Realistic Facial Deep Fakes Detection Through Self-Supervised Features Generated by a Self-Distilled Vision Transformer

  • Bruno Rocha Gomes PUC-Rio
  • Antonio J. G. Busson BTG Pactual
  • José Boaro PUC-Rio
  • Sérgio Colcher PUC-Rio


Several large-scale datasets and models to detect deep fake content and aid in combatting its harms have emerged. The best models usually combine Vision Transformers with CNN-based architectures. However, the recent emergence of the so-called Foundation Models (FMs), in which deep learning models are fed with massive amounts of unlabeled data (usually by applying self-supervised techniques), has established a whole new perspective for many tasks previously addressed with specific-tailored models.
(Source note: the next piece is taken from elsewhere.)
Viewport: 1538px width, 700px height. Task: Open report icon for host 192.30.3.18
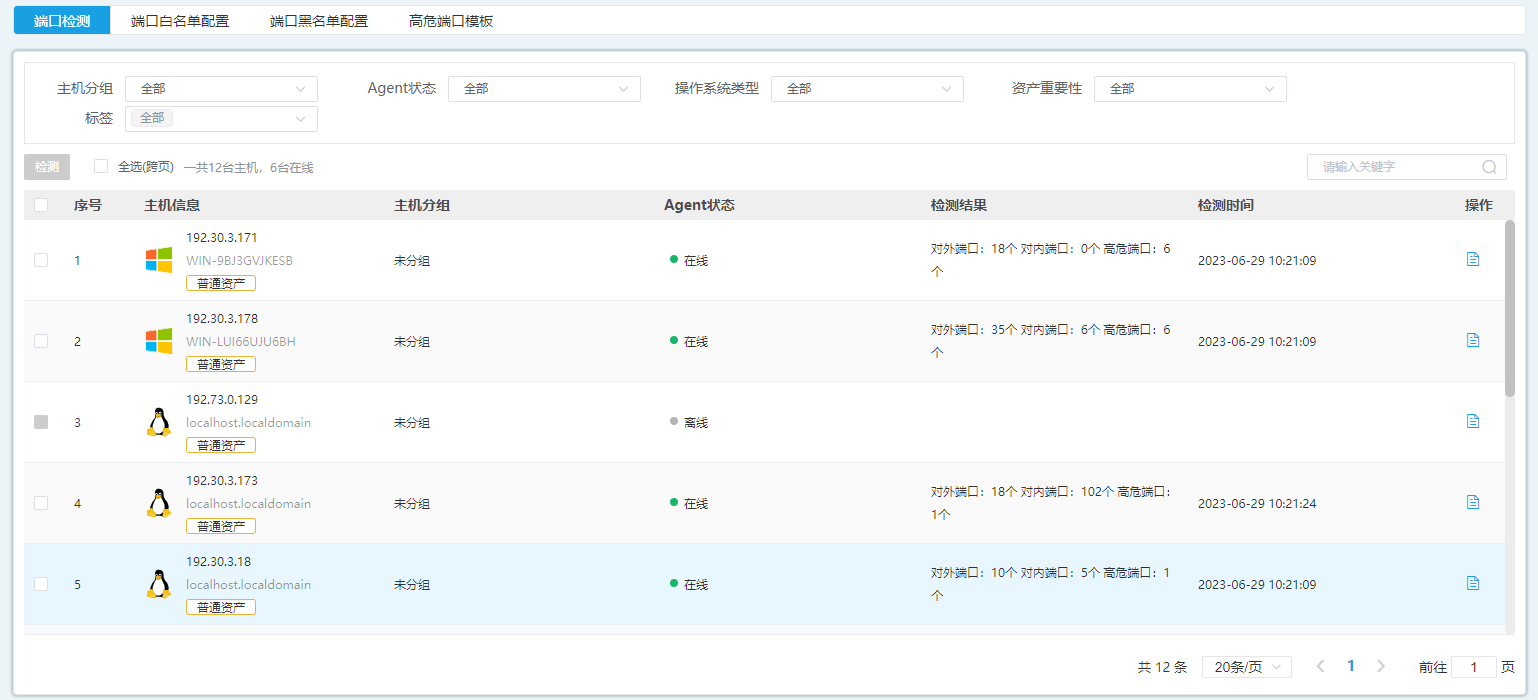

This work investigates how good FMs can be in DeepFake detection, especially in the case of realistic facial production or adulteration. With this realm, we investigate a model using DINO, a foundation model based on Vision Transformers (ViT) that produces universal self-supervised features suitable for image-level visual tasks. Our experiments show that this model can improve deep fake facial detection in many scenarios with different baselines. In particular, the results showed that models trained with self-attention activation maps had higher AUC and F1-score than the baseline ones in all CNN architectures we used.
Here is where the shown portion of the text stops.